= Source material =

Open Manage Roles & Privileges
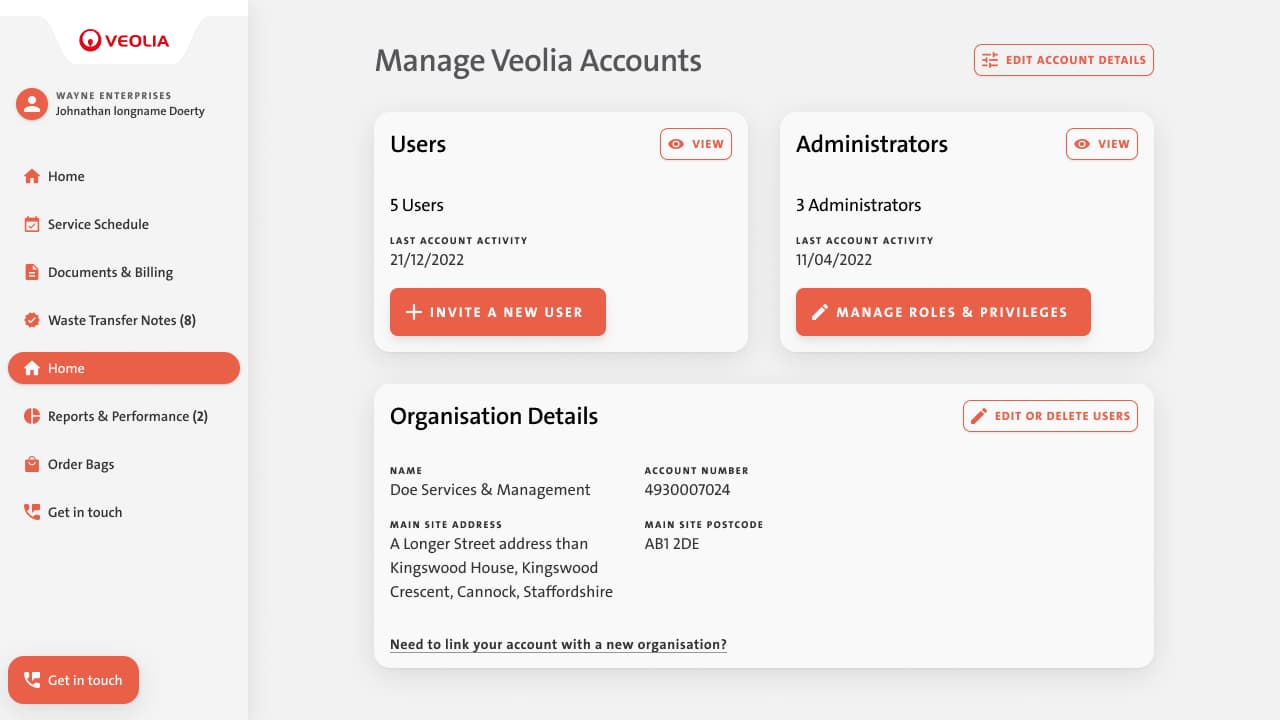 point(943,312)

---

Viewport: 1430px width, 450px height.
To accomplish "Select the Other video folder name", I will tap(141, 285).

...

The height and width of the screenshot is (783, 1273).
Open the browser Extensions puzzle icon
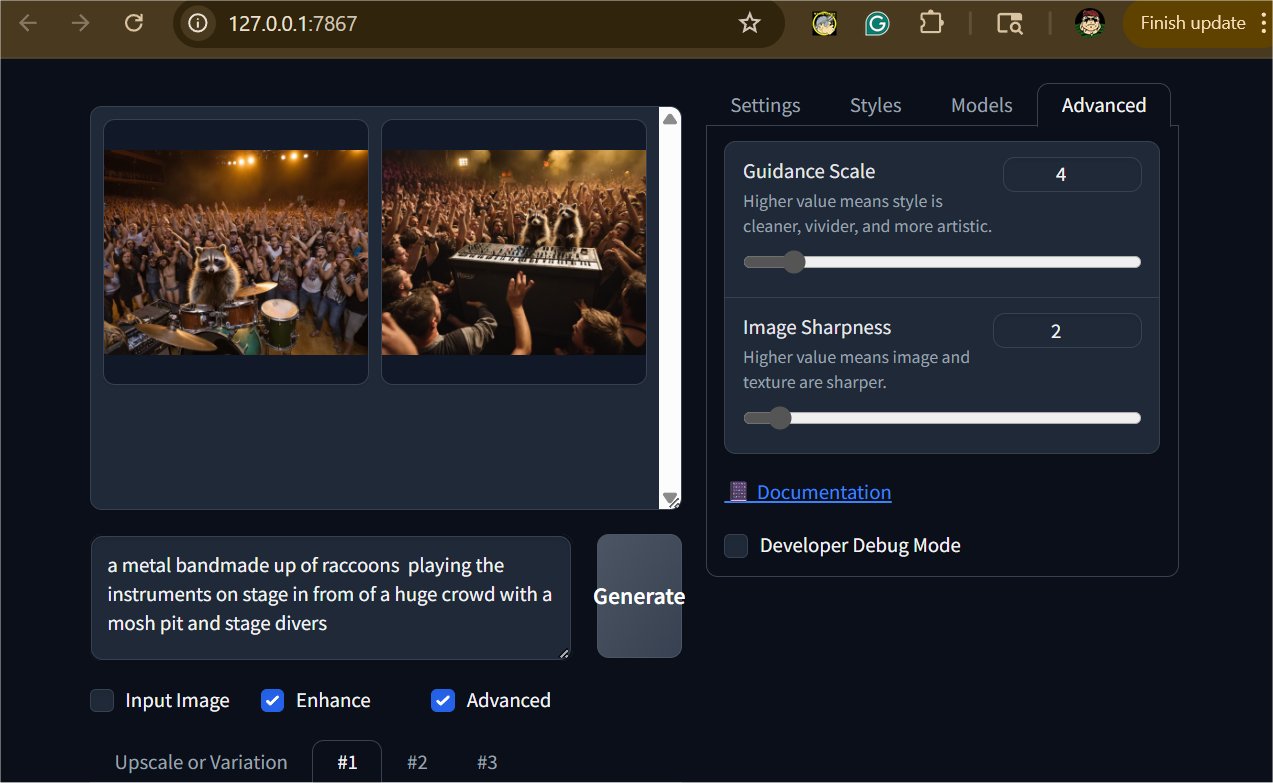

= Try it =
Which lines of the records above hold the word "width"? Copy each one out.

= Solved problem =
Viewport: 1430px width, 450px height.
The height and width of the screenshot is (783, 1273).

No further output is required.